=== Listed entries ===

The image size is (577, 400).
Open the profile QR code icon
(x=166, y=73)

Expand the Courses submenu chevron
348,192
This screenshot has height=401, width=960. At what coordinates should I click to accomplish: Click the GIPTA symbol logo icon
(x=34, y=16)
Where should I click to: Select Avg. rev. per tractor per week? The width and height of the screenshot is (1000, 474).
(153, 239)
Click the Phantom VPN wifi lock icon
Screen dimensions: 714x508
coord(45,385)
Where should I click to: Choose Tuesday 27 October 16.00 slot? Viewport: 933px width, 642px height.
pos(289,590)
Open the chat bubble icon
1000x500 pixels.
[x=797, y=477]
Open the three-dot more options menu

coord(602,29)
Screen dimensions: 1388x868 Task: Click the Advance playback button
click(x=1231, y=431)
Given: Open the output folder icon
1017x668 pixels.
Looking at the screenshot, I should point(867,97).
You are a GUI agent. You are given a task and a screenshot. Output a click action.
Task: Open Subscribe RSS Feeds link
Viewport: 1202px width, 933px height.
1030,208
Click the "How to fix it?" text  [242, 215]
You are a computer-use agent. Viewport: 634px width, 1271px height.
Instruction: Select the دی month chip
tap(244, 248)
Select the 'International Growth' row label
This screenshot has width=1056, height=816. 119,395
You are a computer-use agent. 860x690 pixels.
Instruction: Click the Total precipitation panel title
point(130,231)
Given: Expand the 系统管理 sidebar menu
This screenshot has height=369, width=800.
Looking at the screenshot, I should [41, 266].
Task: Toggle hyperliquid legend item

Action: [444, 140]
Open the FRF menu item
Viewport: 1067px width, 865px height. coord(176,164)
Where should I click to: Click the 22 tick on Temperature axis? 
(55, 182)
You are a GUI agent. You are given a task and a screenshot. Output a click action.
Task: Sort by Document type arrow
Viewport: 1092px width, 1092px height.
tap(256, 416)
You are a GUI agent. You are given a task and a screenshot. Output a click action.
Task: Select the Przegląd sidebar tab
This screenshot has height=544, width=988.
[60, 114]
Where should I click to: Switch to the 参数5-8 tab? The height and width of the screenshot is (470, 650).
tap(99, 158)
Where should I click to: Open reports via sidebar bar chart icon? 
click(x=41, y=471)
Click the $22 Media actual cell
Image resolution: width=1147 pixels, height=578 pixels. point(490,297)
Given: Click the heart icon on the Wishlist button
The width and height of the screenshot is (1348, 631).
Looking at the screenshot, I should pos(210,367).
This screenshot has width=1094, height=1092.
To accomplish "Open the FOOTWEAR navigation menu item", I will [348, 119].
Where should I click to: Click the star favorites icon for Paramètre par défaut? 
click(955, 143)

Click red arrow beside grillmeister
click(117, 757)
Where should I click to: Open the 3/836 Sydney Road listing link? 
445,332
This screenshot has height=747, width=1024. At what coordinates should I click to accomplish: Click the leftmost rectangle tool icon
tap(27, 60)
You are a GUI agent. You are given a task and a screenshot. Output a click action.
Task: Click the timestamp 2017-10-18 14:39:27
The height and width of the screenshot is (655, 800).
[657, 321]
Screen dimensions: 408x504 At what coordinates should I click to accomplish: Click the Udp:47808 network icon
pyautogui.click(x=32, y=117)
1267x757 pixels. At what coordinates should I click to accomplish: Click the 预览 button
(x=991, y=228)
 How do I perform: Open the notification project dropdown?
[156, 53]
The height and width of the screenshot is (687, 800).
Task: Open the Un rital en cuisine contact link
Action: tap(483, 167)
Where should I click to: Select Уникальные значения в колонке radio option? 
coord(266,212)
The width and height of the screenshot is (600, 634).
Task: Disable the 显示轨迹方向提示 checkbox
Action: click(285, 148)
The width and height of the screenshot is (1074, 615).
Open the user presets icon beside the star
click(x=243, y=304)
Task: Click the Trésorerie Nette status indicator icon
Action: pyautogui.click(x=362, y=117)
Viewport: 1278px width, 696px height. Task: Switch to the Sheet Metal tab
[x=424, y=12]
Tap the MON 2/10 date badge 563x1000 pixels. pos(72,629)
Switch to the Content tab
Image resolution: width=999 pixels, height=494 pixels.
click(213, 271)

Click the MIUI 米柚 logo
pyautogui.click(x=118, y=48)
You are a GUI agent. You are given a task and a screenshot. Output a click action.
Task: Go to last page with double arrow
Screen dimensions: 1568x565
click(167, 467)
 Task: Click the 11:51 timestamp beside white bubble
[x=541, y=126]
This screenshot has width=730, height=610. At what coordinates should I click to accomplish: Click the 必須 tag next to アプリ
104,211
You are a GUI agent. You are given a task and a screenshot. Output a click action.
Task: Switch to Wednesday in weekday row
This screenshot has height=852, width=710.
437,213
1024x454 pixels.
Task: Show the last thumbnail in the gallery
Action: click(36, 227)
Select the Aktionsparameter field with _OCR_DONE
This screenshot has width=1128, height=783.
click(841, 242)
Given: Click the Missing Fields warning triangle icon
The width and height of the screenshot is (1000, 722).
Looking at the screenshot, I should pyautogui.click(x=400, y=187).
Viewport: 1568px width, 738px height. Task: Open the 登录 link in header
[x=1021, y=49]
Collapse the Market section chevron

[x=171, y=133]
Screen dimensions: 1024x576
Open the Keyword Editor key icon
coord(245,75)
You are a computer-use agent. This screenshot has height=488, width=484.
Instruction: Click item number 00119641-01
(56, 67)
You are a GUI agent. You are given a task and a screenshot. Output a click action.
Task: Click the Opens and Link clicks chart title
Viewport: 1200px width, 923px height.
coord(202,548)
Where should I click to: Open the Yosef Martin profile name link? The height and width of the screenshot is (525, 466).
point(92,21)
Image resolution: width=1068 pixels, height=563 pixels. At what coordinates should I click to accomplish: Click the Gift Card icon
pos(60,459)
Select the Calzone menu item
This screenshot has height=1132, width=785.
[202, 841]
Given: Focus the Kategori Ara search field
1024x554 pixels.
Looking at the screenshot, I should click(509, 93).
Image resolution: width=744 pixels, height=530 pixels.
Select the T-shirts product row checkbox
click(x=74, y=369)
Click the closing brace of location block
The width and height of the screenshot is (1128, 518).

===

_About this task_
Copy every line of the material in which the word "with" occurs.

_Reply_
Task: Go to last page with double arrow
Select the Aktionsparameter field with _OCR_DONE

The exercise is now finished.